松本 原子力は使い方によってはもろ刃の剣なので、非常に危険な部分もあるとはっきり認識はしていたわけです。それから広島・長崎です。私の友人のおやじも広島へ行って死んでいます。北九州の小倉に友人がいますが、あの上に原爆搭載機が25分間も旋回していた。小倉は第一目標だった。それで長崎へ行きましたね。そういう悲惨な出来事を知っているために、放射能に対する恐怖感はずっとあったんです。
放射能に汚染された地球はどういうことになるか、地上には住めないというような状況、だから除去装置が必要だと。残念ながら現在それに相当するものはないですね。
高木 放射能除去装置と同等とは言えませんが、それに近いものが今検討されています。原子力発電は数を増やして、現在日本の電力の3分の1くらいを供給していますので、そこから出る廃棄物をより良い方法で処理することを追求することは原子力技術者の義務でもあり、また夢でもあります。

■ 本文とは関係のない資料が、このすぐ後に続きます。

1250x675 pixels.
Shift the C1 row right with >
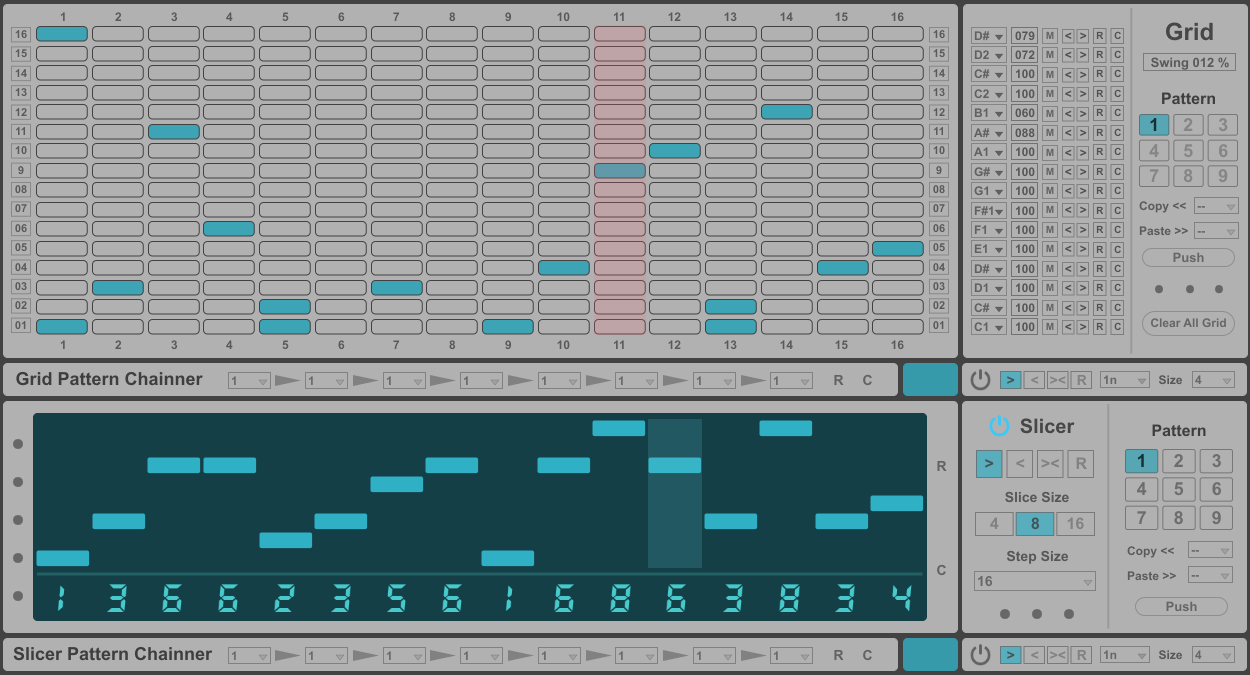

松本 日本だけではなくて、世界中に原子力発電はたくさんありますけど、今は歯を食いしばって使わざるを得ない状況だと思っています。
人間は何で知力を授かったか。私は宗教的な意味で言っているのではなくて、両親にたとえれば、「あなたたちがその知力で地球上の生きとし生けるもの、地球環境すべてを守りなさい」といって考える能力をもらった。その究極が科学技術、科学文明の構築にあったと思うんです。
そこで、自分なりに考えているのは、太陽光発電と原子力発電所は山ほどつくる。ただし、全部宇宙空間に持っていくわけです。
ただ、この前、原子力発電所を見学させてもらったんですが、原子炉はともかく、蒸気タービンの部分を空中に浮かべるのは大変だと思いました。
でも、将来、宇宙から電力を送るような方法をとるだろうと思います。宇宙開発はそういう面でも非常に大事で、問題がなければ月や火星で発電して、地球へ送る方法が可能になると信じています。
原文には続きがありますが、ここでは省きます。